begin DATA PROVIDED
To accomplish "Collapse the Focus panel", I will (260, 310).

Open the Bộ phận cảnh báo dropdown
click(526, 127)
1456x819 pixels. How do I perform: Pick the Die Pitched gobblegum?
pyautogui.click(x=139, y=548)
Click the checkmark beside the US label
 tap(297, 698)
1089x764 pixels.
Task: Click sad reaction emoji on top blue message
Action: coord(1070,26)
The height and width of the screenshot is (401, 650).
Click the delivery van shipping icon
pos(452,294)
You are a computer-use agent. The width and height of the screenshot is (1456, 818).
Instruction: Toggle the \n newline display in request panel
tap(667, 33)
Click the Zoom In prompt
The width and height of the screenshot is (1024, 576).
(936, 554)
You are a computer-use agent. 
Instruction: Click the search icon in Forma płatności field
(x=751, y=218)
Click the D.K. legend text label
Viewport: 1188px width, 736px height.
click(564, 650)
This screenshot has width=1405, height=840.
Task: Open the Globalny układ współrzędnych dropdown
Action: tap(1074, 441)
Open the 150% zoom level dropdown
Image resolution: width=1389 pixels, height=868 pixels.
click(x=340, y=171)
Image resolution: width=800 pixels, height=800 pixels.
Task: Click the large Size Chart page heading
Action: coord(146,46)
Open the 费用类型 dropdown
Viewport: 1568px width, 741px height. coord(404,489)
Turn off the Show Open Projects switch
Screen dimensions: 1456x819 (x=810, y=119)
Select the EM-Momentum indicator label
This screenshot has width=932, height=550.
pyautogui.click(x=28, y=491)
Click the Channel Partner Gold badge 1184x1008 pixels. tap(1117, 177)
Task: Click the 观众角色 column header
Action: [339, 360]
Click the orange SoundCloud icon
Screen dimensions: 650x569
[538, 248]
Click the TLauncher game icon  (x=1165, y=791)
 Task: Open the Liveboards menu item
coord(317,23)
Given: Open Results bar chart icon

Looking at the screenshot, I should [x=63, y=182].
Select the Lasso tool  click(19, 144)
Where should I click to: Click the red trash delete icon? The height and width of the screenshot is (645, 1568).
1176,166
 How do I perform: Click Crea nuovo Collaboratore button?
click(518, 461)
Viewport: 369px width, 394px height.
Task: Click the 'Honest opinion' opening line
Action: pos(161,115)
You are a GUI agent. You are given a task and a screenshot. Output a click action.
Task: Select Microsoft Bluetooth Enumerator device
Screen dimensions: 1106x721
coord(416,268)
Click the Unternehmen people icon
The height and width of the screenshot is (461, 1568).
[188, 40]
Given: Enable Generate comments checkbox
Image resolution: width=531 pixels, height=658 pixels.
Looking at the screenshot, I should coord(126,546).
end DATA PROVIDED
OBJECTIVE:
Reproduce the data above without any change, from the line with "1456x819 pixels. How" up to and including the line with "pos(452,294)".

THE RESULT:
1456x819 pixels. How do I perform: Pick the Die Pitched gobblegum?
pyautogui.click(x=139, y=548)
Click the checkmark beside the US label
 tap(297, 698)
1089x764 pixels.
Task: Click sad reaction emoji on top blue message
Action: coord(1070,26)
The height and width of the screenshot is (401, 650).
Click the delivery van shipping icon
pos(452,294)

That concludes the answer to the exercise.